Power-Step Normalisation Fusion

Power-step fusion targets iterative solvers that repeatedly multiply by a matrix and renormalise the result (e.g. block power iteration, Krylov updates, orthogonal projection loops).

What Qualifies

• Matmul numerator. The numerator must be a builtin mtimes(lhs, rhs).
• Denominator structure. The denominator must follow sqrt(sum((numerator.^2)) + epsilon) or sqrt(sum((numerator.^2))) with an optional scalar epsilon add.
• Shared input. The .^2 node must receive the same value ID as the matmul output; extra reshapes/transposes are not recognised.
• Constant epsilon. If an epsilon is present it must be a scalar literal so the planner can embed it.
• Exclusive ownership. Nodes in the pattern (matmul, pow, sum, add, sqrt, div) cannot be part of another fusion group.

Why Power-Step Normalisation?

Power-step normalisation is a common pattern in iterative solvers. It shows up in block power iteration, Krylov updates, orthogonal projection loops, and other iterative solvers. By fusing this pattern, we can keep the normalised result resident on the GPU, avoiding the overhead of uploading and downloading it to the CPU, and allows us to compute it without launching a second kernel.

Benefits

• Fewer GPU launches. We can consolidate multiple power-step normalisation computations into a single kernel, reducing the number of GPU launches.

Limitations & Tips

• The detector expects the epsilon add (if any) to appear either inside or outside the sqrt exactly once.

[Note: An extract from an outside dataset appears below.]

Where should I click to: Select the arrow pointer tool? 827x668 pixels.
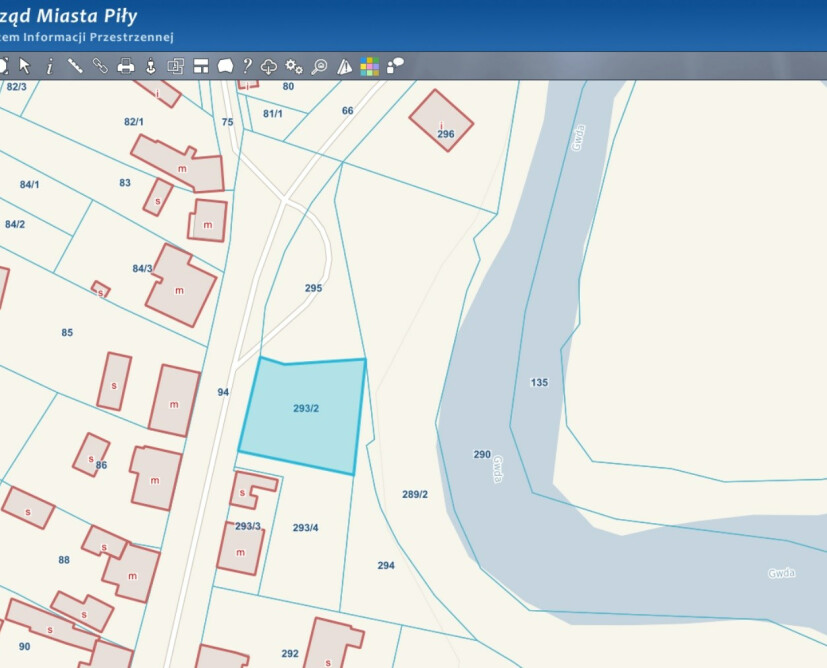tap(25, 66)
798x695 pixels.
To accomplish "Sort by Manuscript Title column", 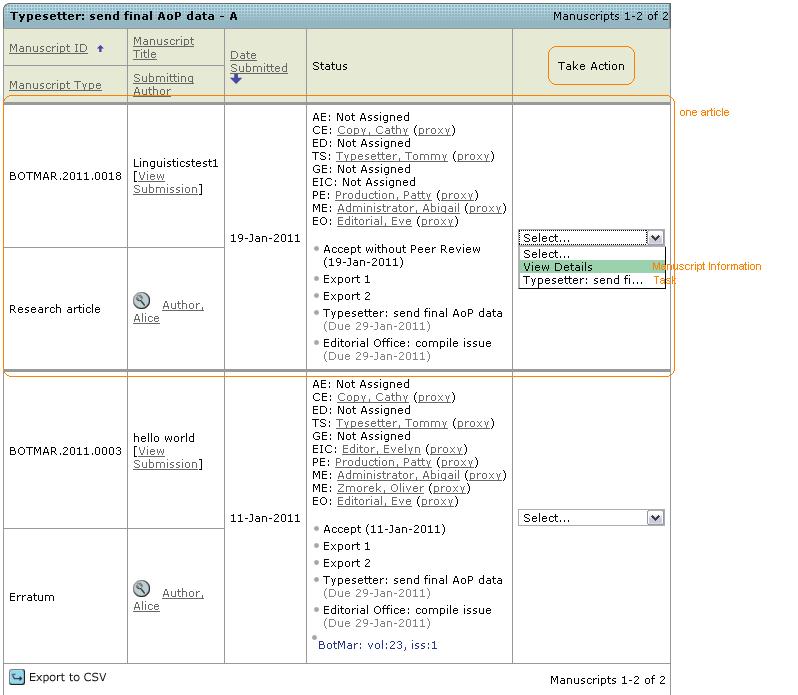I will point(163,48).
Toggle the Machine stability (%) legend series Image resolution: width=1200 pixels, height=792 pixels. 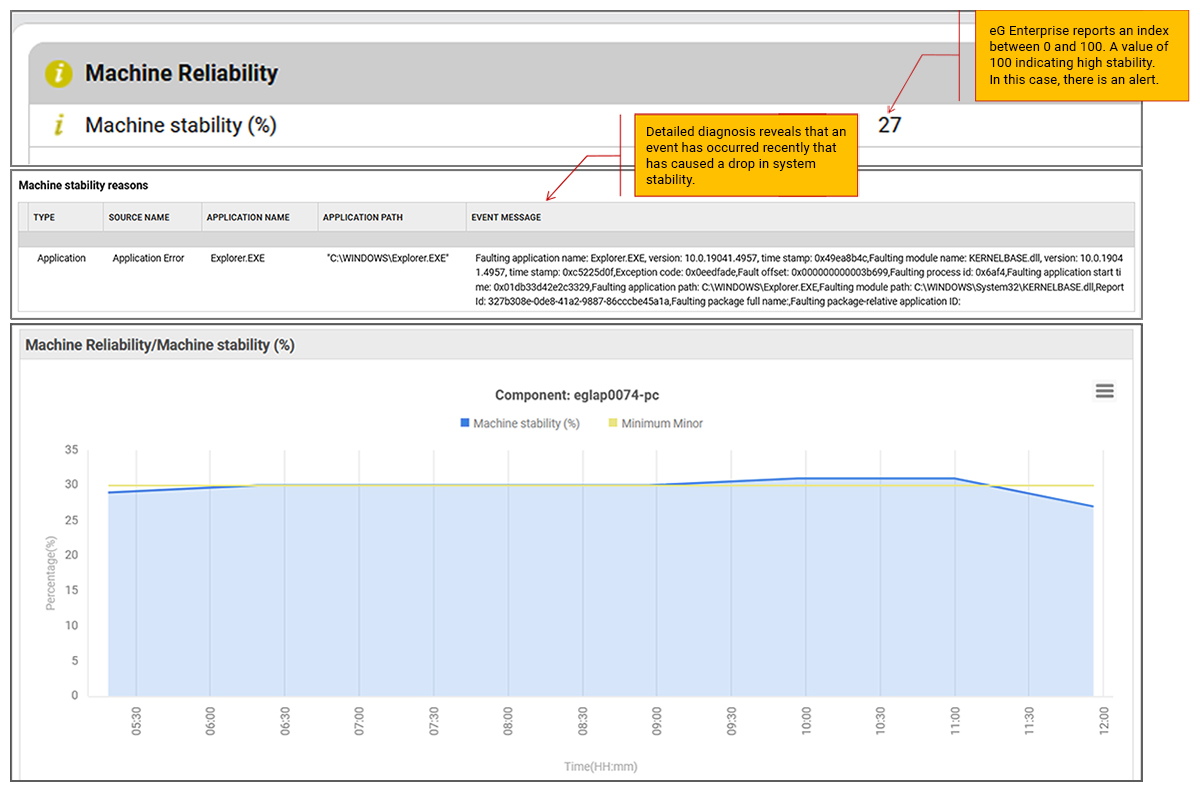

Reordering the scalar add will break fusion.
• Different normalisation schemes (e.g. per-column scaling or norms other than 2-norm) are not yet fused.
• Very large lhs/rhs shapes may trip the provider’s matmul guardrails and force a fallback.

If a workload should fuse but does not, enable RUNMAT_DEBUG_FUSION=1 to have the planner print why a node was rejected, then compare against the criteria above.